A scanning laser polarimeter (GDx, LDT/CZM) was used to acquire 15 deg macular images (256 x 256 pixels) in 25 patients with non-exudative AMD and 25 age-matched, clinically normal subjects. Raw image data were used to compute macular cross phase retardation maps associated with Henle fiber layer in the central macula. Consecutive, annular regions of interest ranging from 0.5 - 3 deg eccentricity, centered on the fovea, were used to generate intensity profiles from the phase retardation data, which were then analyzed using a fast Fourier transform (FFT). The outcome measure is based on the 2f and 4f FFT components, representing the majority of the radial symmetric birefringence found for normal Henle fiber layers, which are normalized by the remaining FFT components.
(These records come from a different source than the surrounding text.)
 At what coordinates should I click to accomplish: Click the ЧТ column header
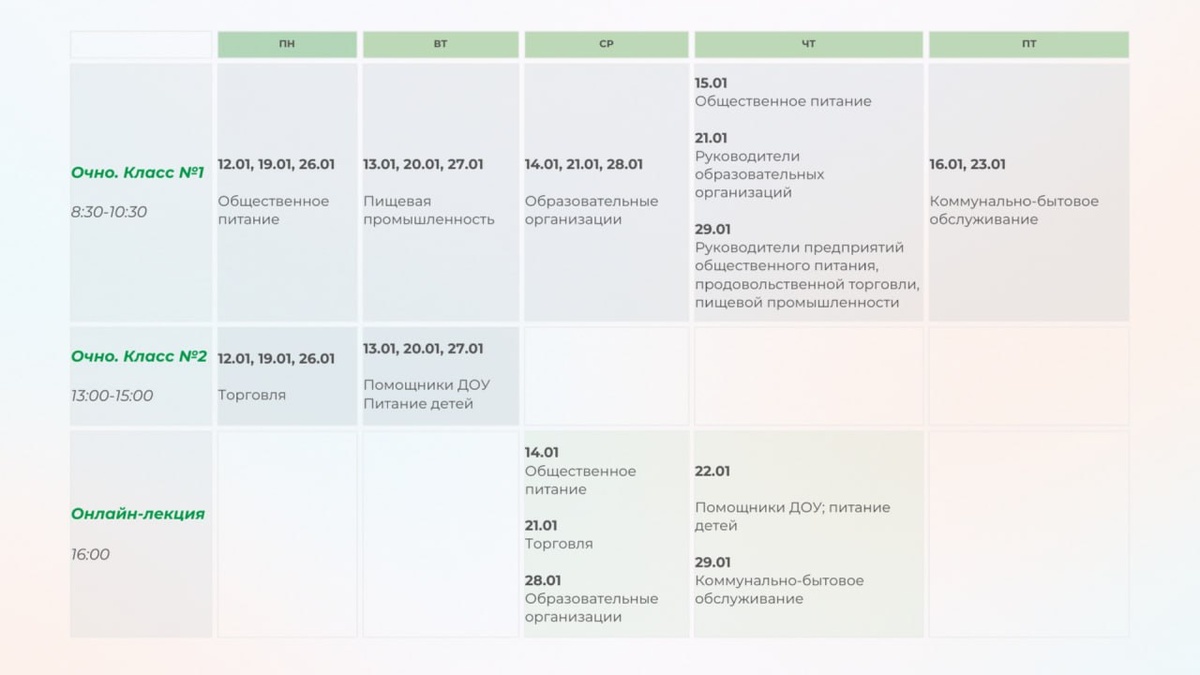808,45
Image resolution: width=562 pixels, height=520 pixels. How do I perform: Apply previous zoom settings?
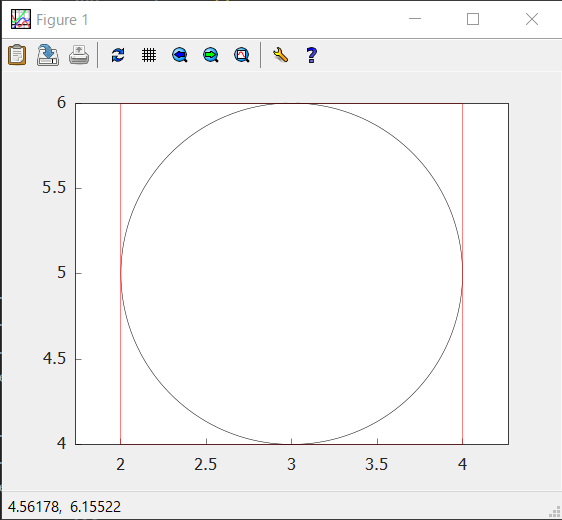coord(180,55)
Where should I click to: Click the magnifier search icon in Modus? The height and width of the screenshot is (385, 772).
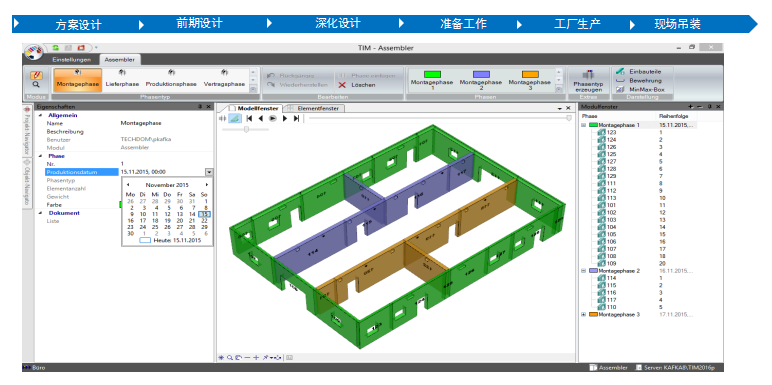(x=36, y=85)
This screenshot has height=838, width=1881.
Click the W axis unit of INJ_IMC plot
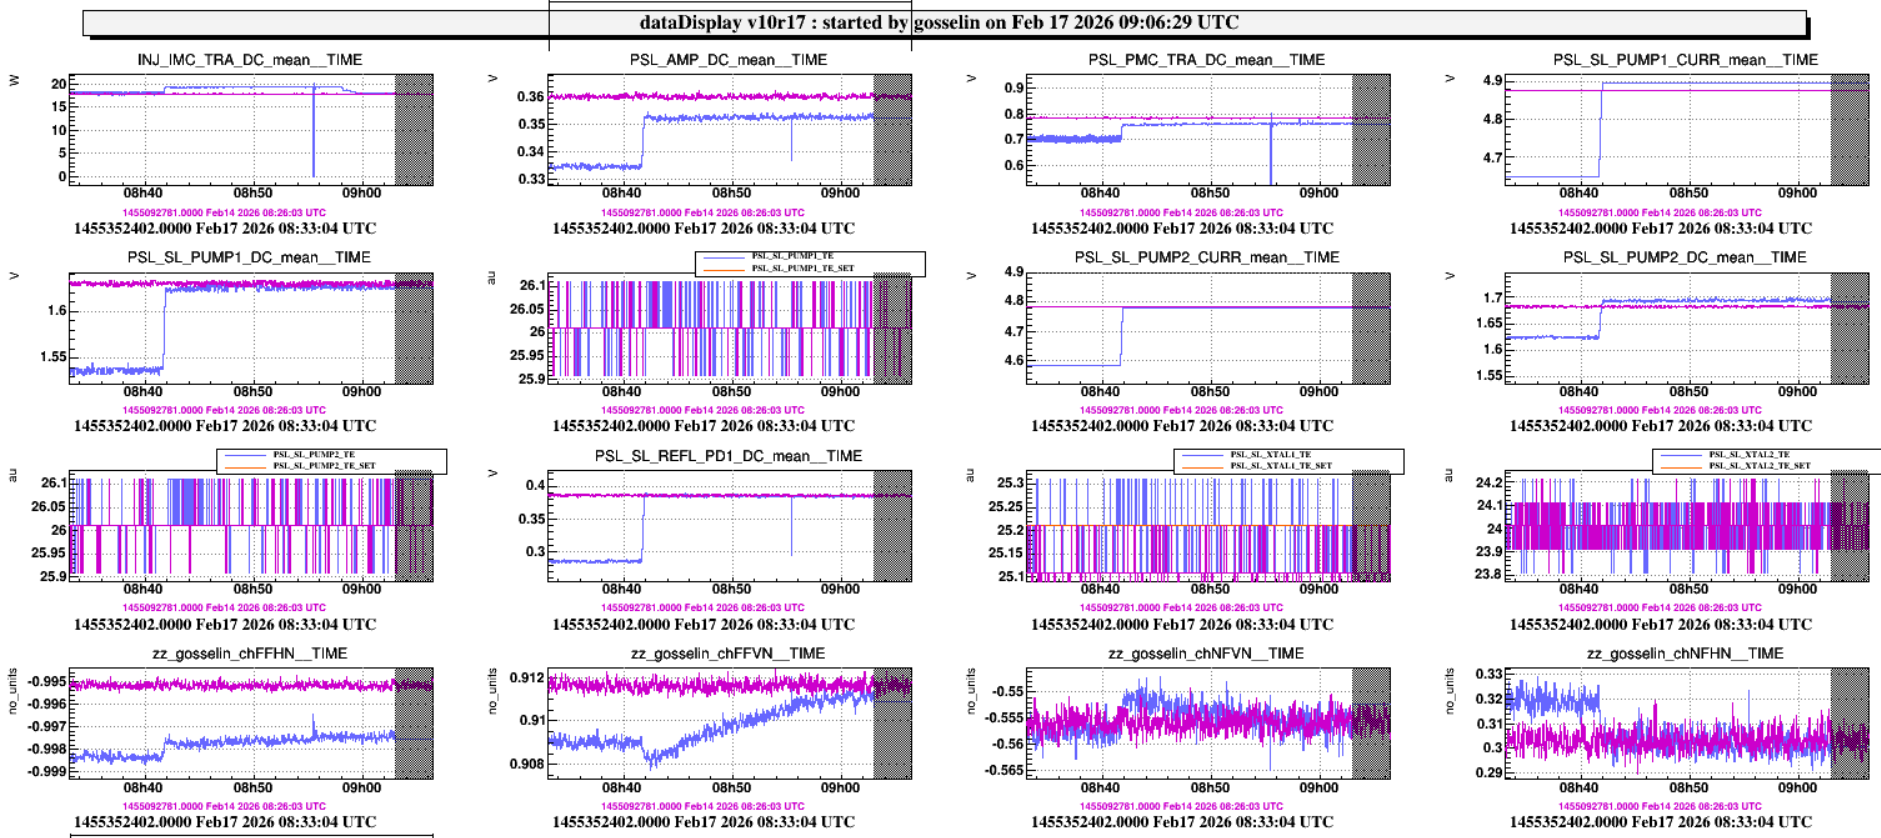point(14,80)
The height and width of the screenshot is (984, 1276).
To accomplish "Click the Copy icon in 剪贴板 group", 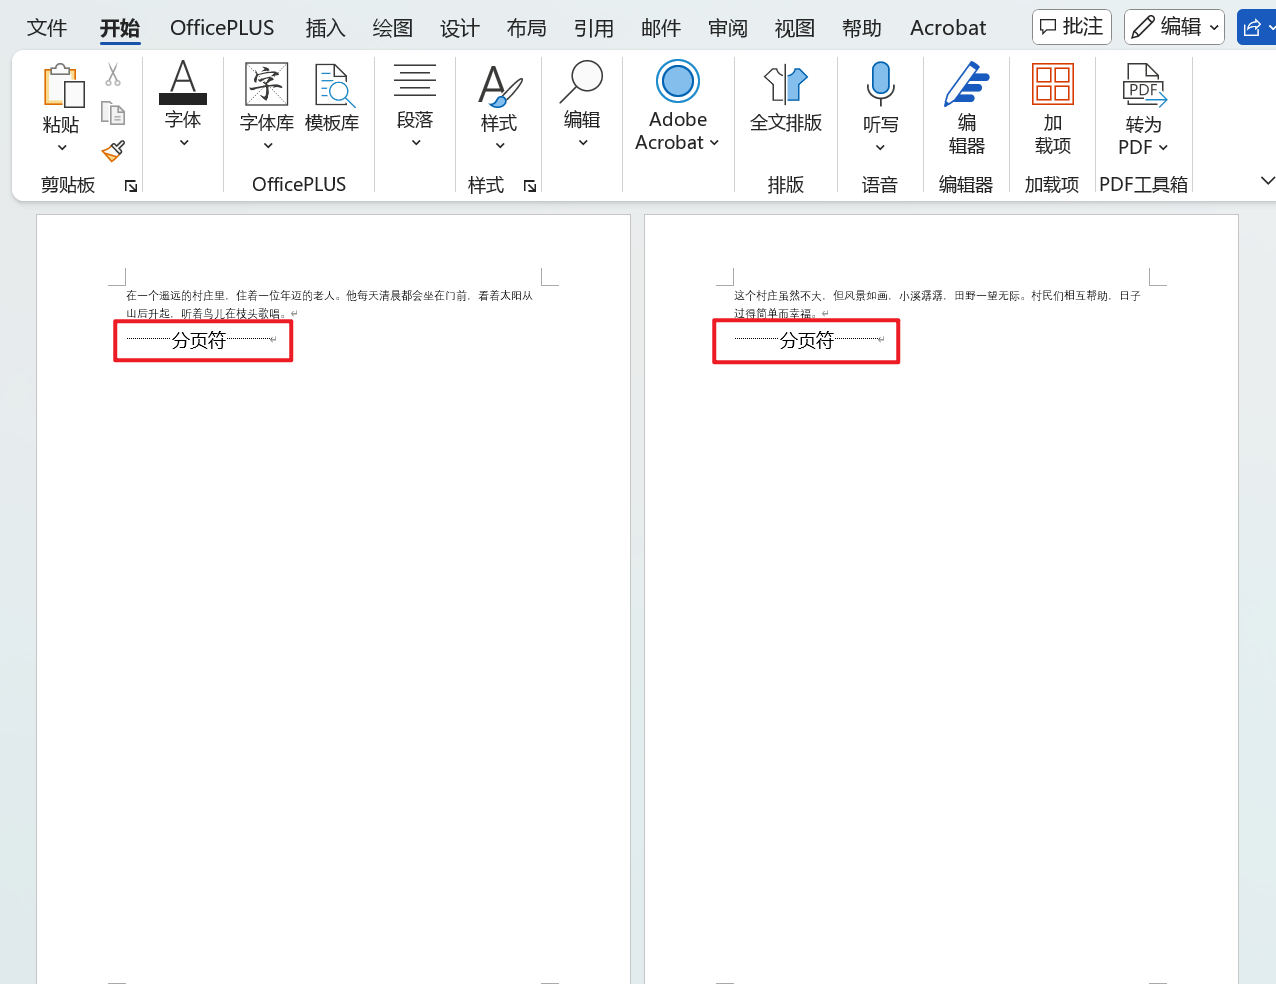I will (x=112, y=112).
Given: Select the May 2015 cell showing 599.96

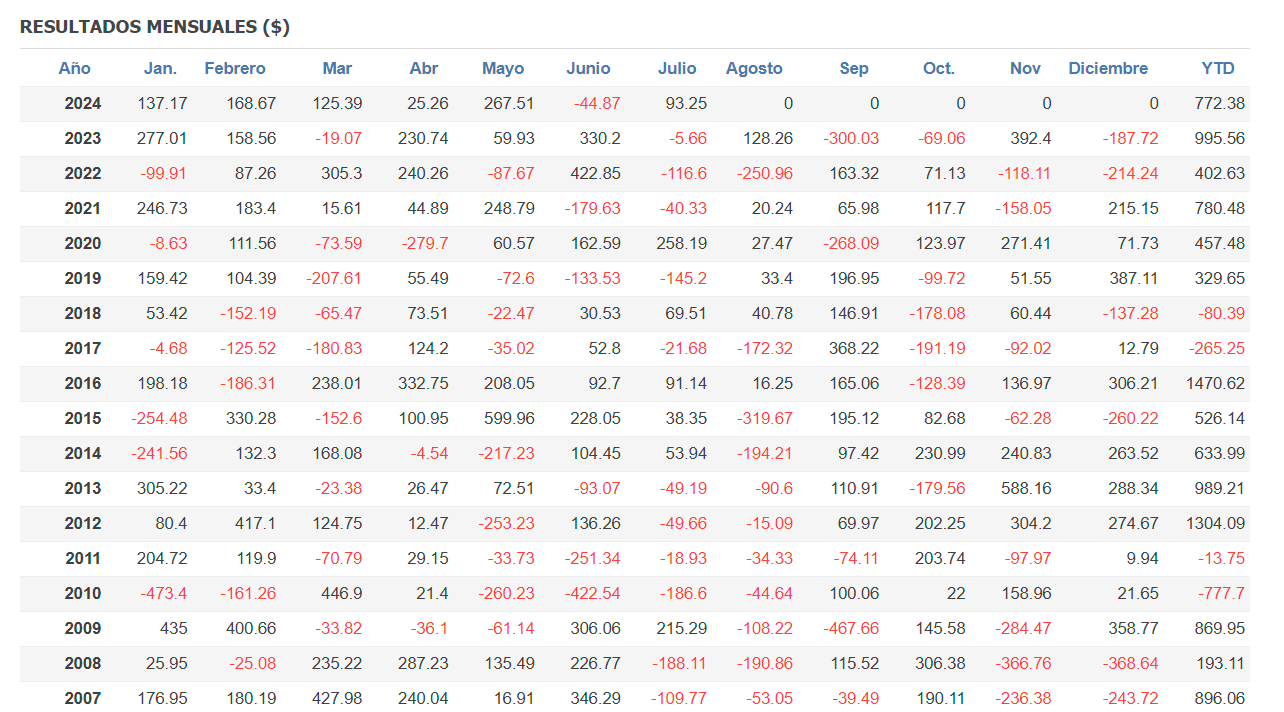Looking at the screenshot, I should click(x=506, y=418).
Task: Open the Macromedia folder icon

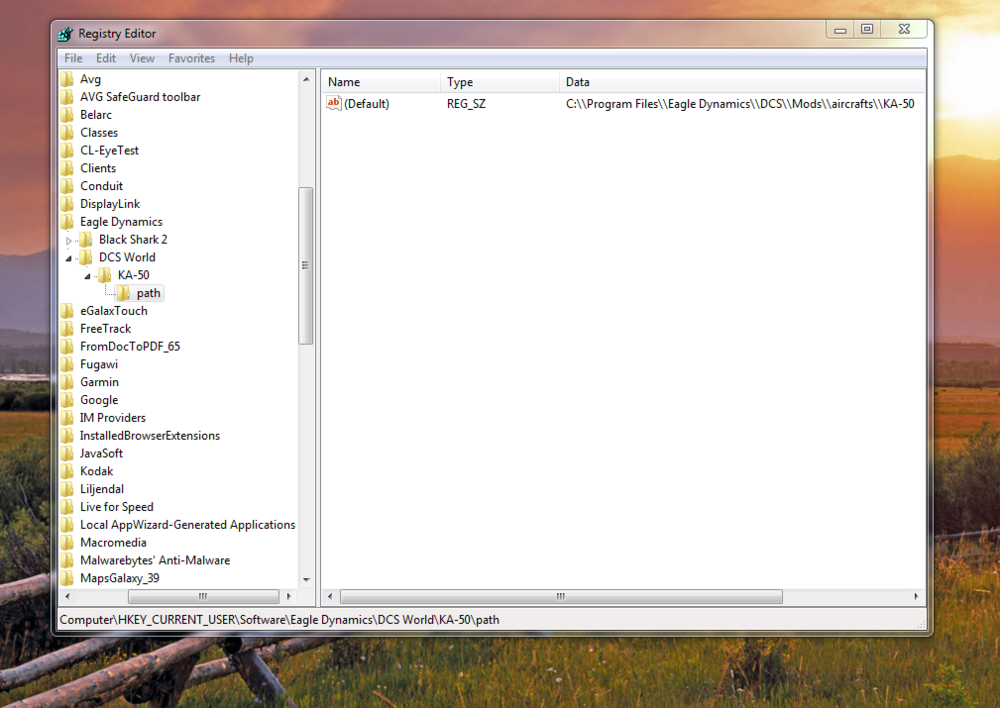Action: click(x=66, y=542)
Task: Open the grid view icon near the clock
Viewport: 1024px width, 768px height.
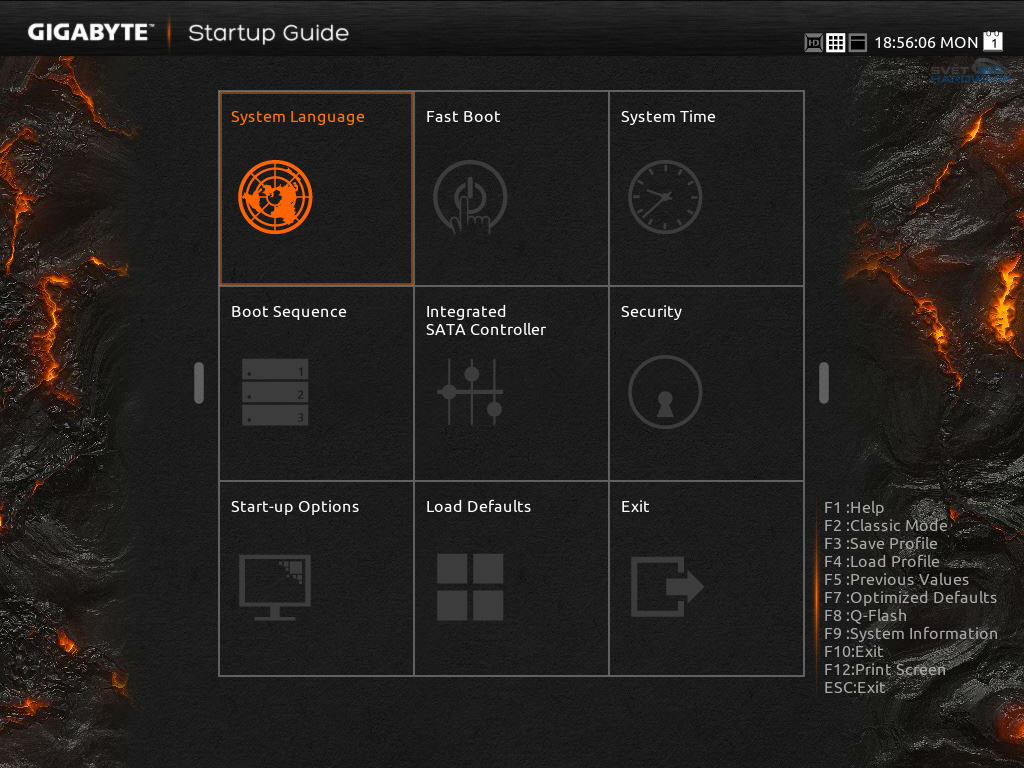Action: click(x=836, y=42)
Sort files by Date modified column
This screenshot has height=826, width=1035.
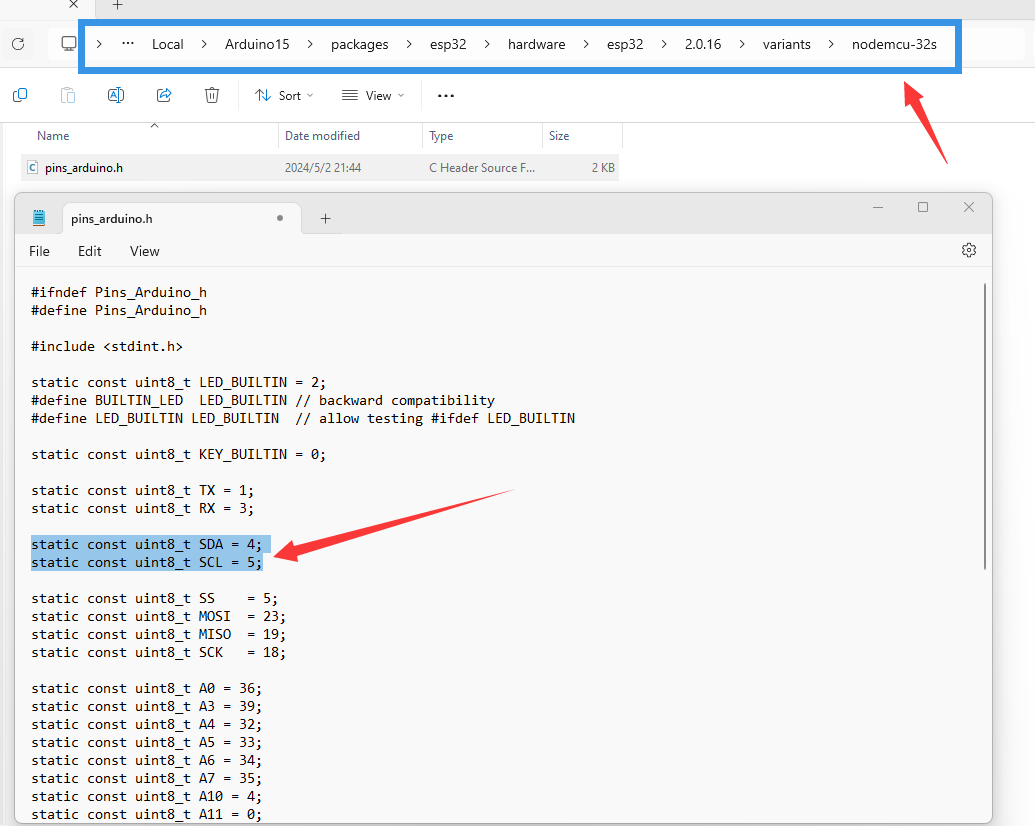click(322, 136)
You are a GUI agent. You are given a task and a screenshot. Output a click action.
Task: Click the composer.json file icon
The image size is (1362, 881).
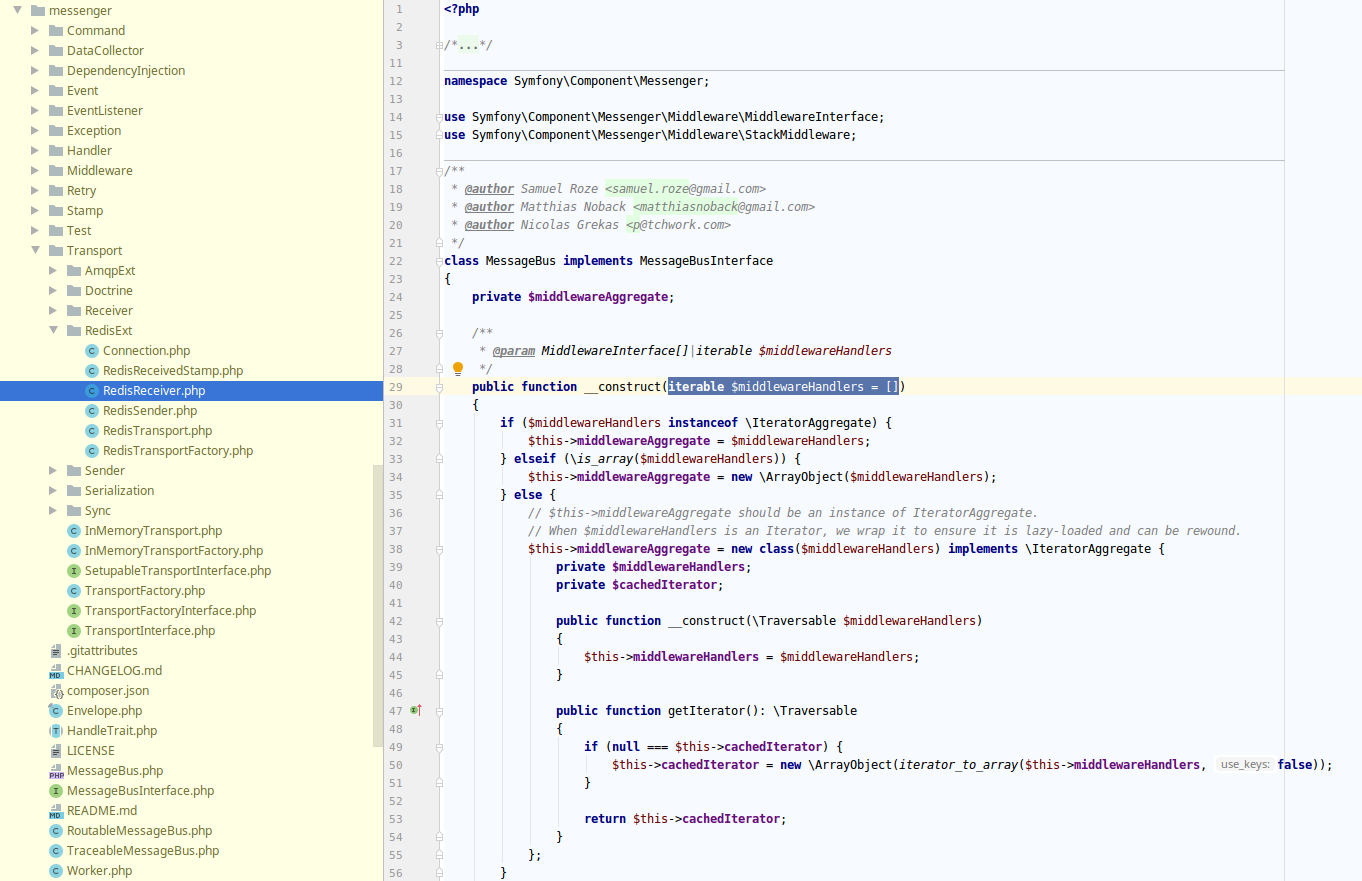[x=56, y=691]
The magnitude of the difference between the two groups was analyzed as a function of eccentricity, using a paired t-test. Also, the location at which the outcome measure was largest for each subjects was compared for the two groups, along with the value of the outcome measure at that location using paired t-tests.
The normalized 2f and 4f FFT components were lower in the AMD group than in the matched controls at each eccentricity between 0.5 and 3 deg (p<0.001). There was no difference in the eccentricity that yielded the maximum normalized 2f and 4f FFT components, 1.91 deg in the AMD group and 1.91 deg in the control group (p=0.911), or the value of the normalized 2f and 4f FFT component at that discrete location (p = 0.135).
These radially symmetric birefringence changes in the central macula indicate loss and/or structural alterations to the cone photoreceptor related to non-exudative AMD. Previously reported foveal birefringence changes associated with normal aging could mask these AMD changes. Birefringence measurements over the entire macula, instead of discrete locations, provides better discrimination between AMD patients and controls.